Il est nécessaire de rafraichir de temps à autre notre « citoyenneté » si nous ne voulons pas qu’elle finisse par perdre sa signification. Le titre de citoyen n’est pas un héritage qu’on conserve sans aucun effort. Chaque génération doit le mériter, et il est bon que nous réfléchissions quelquefois sur sa valeur et ses obligations.

Ainsi, une année consacrée à la citoyenneté nous permettra de resserrer nos liens de fraternité et de travailler avec plus d’ardeur à la réalisation de notre idéal commun. Ce sera aussi une excellente occasion d’intensifier notre lutte contre les trois grands ennemis du civisme : l’indolence, l’égoïsme et le chauvinisme. Être bon citoyen, ce n’est pas seulement exercer son droit de vote ; c’est surtout savoir vivre avec les autres.

Faire quelque chose de remarquable

À titre d’héritiers de nobles et grandes traditions, nous devons faire quelque chose de remarquable pour souligner le Centenaire de la Confédération. L’événement ne manque pas d’intérêt. Les étrangers nous reprochent souvent d’être peu démonstratifs ; montrons-leur, pour une fois, que nous pouvons être enthousiastes et que nous savons vraiment faire les choses.

Les remords sont toujours plus cuisants quand on a tous les avantages et que l’on néglige d’en tirer parti. Chacun devrait se dire : « Puisque c’est le Centenaire de la Confédération, moi aussi je vais m’efforcer d’être à la hauteur ! »

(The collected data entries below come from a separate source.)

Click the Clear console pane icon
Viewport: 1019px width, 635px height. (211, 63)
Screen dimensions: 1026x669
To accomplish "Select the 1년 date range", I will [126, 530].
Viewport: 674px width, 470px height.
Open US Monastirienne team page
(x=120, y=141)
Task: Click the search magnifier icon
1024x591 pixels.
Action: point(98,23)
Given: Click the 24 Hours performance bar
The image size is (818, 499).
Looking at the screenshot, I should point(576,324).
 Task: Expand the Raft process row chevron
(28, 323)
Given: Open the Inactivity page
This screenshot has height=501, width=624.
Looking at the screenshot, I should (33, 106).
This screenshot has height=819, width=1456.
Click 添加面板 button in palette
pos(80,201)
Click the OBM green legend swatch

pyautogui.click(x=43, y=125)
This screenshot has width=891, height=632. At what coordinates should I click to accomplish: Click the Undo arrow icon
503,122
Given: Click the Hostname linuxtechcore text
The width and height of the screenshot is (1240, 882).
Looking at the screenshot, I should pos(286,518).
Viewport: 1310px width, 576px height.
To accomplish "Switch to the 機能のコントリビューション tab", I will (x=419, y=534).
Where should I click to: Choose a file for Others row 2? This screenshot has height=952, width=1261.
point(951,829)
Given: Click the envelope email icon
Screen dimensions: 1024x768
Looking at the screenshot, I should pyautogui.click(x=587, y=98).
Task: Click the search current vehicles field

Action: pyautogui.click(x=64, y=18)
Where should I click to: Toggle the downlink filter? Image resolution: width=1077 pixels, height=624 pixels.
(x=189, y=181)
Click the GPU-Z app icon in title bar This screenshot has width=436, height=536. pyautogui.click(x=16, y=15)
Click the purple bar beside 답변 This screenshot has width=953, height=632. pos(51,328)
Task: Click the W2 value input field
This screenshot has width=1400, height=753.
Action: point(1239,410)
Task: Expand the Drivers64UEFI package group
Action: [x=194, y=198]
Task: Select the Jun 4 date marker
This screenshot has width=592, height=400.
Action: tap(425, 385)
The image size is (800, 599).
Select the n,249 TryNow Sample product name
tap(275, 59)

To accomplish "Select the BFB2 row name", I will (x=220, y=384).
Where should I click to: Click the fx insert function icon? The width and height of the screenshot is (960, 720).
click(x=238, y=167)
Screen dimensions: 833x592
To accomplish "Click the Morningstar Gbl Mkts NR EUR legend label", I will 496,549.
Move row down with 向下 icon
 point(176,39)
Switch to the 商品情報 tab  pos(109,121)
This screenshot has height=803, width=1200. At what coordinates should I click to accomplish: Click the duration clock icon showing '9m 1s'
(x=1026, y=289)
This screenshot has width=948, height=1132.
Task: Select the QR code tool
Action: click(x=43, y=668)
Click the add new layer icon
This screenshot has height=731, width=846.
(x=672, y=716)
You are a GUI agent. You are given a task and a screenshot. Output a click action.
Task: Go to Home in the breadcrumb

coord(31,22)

Comme l’histoire ne doit pas être seulement un souvenir et un témoignage, mais encore une leçon et un enseignement, que le passé glorieux que nous évoquerons par des manifestations spéciales, à l’occasion du Centenaire, nous apprenne à garder jalousement les traditions que les ancêtres nous ont léguées, afin que le présent et l’avenir ne soient pas moins splendides et que notre pays, encore frémissant de jeunesse et d’esperance, devienne, au milieu des nations, un modèle parfaitement conforme à l’idéal que le Maître du monde a fixé aux patries humaines.